(Supplied data begins)

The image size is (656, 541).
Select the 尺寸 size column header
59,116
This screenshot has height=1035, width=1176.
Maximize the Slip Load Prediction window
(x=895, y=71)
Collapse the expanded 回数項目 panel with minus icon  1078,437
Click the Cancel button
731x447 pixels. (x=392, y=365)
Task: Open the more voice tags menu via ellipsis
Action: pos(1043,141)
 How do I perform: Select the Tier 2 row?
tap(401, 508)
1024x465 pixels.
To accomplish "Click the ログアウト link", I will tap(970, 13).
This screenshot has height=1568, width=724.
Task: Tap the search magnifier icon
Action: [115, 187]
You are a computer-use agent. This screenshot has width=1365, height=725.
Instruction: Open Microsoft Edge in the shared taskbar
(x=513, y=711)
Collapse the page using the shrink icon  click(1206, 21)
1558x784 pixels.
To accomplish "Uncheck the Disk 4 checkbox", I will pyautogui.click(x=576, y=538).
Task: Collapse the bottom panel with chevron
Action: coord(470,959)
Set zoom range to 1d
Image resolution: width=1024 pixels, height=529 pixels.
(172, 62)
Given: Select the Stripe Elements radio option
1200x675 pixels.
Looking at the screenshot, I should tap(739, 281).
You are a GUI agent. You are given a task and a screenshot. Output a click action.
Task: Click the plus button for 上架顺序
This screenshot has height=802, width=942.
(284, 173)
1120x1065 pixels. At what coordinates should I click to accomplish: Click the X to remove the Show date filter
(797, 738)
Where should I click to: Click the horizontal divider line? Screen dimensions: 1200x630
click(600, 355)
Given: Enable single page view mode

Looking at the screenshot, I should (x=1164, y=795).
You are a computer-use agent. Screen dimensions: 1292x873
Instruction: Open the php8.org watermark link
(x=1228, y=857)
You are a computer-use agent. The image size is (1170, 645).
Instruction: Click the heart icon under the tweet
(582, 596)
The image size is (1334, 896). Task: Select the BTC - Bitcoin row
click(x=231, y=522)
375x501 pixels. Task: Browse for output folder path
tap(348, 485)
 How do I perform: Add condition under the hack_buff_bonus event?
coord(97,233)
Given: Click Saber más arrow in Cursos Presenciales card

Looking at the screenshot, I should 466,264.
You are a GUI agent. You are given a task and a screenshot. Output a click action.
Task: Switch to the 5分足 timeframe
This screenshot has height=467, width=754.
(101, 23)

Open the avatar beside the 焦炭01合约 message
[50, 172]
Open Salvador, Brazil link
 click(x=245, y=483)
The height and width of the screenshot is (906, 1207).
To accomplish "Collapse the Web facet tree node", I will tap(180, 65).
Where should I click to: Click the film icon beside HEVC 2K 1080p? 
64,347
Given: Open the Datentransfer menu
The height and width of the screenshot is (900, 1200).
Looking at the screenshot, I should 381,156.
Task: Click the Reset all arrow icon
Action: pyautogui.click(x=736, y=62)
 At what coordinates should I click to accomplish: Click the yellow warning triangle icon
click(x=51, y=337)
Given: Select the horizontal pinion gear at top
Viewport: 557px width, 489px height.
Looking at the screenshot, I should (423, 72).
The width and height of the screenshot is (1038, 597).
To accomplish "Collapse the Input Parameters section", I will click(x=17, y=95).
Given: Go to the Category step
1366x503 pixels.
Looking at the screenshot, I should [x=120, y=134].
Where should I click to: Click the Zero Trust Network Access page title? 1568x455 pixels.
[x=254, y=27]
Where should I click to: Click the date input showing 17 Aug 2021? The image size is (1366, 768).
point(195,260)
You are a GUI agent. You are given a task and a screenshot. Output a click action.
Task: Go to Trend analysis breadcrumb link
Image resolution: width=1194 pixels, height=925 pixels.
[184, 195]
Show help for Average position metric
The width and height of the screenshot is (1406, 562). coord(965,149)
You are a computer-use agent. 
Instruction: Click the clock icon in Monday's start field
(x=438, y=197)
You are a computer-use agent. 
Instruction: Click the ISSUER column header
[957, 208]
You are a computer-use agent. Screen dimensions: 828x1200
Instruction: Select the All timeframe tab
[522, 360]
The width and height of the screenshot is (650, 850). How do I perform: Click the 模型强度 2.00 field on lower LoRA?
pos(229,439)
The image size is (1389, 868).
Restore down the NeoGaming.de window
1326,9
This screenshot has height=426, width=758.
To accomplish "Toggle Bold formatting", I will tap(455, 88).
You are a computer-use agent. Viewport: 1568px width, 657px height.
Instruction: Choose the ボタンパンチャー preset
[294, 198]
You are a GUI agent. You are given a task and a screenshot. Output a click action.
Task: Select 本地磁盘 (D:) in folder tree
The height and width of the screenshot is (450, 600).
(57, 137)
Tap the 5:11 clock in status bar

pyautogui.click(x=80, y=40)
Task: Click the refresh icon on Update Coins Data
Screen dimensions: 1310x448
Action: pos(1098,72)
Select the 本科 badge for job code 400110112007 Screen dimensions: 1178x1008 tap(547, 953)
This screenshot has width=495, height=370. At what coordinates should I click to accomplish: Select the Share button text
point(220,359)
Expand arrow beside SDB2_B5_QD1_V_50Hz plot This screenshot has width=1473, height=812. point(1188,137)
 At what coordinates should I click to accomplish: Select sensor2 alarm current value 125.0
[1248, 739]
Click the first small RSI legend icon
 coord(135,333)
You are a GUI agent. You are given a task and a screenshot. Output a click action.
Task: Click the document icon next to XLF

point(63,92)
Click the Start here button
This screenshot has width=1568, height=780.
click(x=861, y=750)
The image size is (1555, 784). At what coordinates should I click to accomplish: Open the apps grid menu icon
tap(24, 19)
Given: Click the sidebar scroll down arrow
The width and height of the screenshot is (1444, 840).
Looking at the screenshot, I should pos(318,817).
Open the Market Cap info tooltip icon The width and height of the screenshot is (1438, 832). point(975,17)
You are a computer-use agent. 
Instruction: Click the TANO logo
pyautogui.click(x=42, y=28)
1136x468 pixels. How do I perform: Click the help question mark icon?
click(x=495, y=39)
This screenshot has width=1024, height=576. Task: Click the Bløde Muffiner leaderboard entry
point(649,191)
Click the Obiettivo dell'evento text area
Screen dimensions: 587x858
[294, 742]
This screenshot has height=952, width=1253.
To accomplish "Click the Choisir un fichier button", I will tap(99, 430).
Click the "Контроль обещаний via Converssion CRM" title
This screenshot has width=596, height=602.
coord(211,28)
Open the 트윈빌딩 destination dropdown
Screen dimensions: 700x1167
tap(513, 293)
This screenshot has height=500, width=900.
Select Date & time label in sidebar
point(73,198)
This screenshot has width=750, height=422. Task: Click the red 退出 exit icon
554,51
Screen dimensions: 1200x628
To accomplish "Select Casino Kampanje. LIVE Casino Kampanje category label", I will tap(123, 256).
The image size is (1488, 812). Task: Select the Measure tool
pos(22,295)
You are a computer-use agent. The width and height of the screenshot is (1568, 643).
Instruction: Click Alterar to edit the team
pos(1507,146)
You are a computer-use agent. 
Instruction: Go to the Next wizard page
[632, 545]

(Supplied data ends)

Try it: When the word "computer" shows up in a line of the entries, report that line.

Response area:
You are a computer-use agent. This screenshot has width=1365, height=725.
You are a computer-use agent. Screen dimensions: 1292x873
You are a computer-use agent. The image size is (1170, 645).
You are a computer-use agent. 
You are a computer-use agent. 
You are a computer-use agent. Screen dimensions: 828x1200
You are a computer-use agent. Viewport: 1568px width, 657px height.
You are a computer-use agent. 
You are a computer-use agent. The width and height of the screenshot is (1568, 643).
You are a computer-use agent. 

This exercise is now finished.